Why $\Bbb E\{ \log_2(1+x)\} \approx \log_2(1+\Bbb E(x))$?

Question

$\Bbb E\{ \log_2(1+x)\} \approx \log_2(1+\Bbb E(x))$ ,where $\Bbb E$ is the notation of expectation. We think when $x$ is small or big enough, so the function $\log_2(1+x)$ seems to be linear, so the expectation and the function $log$ would change the order of calculation? I 'm confused about that. Any comments would appreciated!

Answer 1

As you say, this is just an implication of Taylor's expansion.

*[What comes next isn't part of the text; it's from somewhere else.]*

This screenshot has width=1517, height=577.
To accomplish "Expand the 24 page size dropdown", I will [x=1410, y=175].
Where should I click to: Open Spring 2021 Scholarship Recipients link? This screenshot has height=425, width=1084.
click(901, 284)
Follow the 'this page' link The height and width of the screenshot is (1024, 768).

If $x$ is small

$$\ln\left(1+x\right)\approx x$$

and therefore

$$\mathbb{E}\left[\ln\left(1+x\right)\right]\approx\mathbb{E}\left[x\right]\approx\ln\left(1+\mathbb{E}\left[x\right]\right)$$

Answer 2

$$\begin{align*} \Bbb E\{ \log_2(1+x)\} &= \int p(x)\log_2(1+x)\,dx \text{ where } p(x) \text{ is some probability density function}\\ &= \log_2(\int (1+x)^{p(x)}\,dx)\\ &\approx \log_2(1+\int p(x)\cdot x\,dx) \text{ with the binomial expansion}\\ &=\log_2\big(1+\mathbb{E}(x)\big) \end{align*}$$

Answer 3

Do a Taylor series around $E(x)$, that is $\mathbb{E}[\log(x)]\approx\log({E}[x])-\frac{{V}[x]}{2{E}[x]^2} \>$ according to this paper. Do the same thing for $\log(1+x)$ that is $${E}[\log(1+x)]\approx\log(1+{E}[x])-\frac{\mathbb{V}[x]}{2(1+{E}[x])^2} \>.$$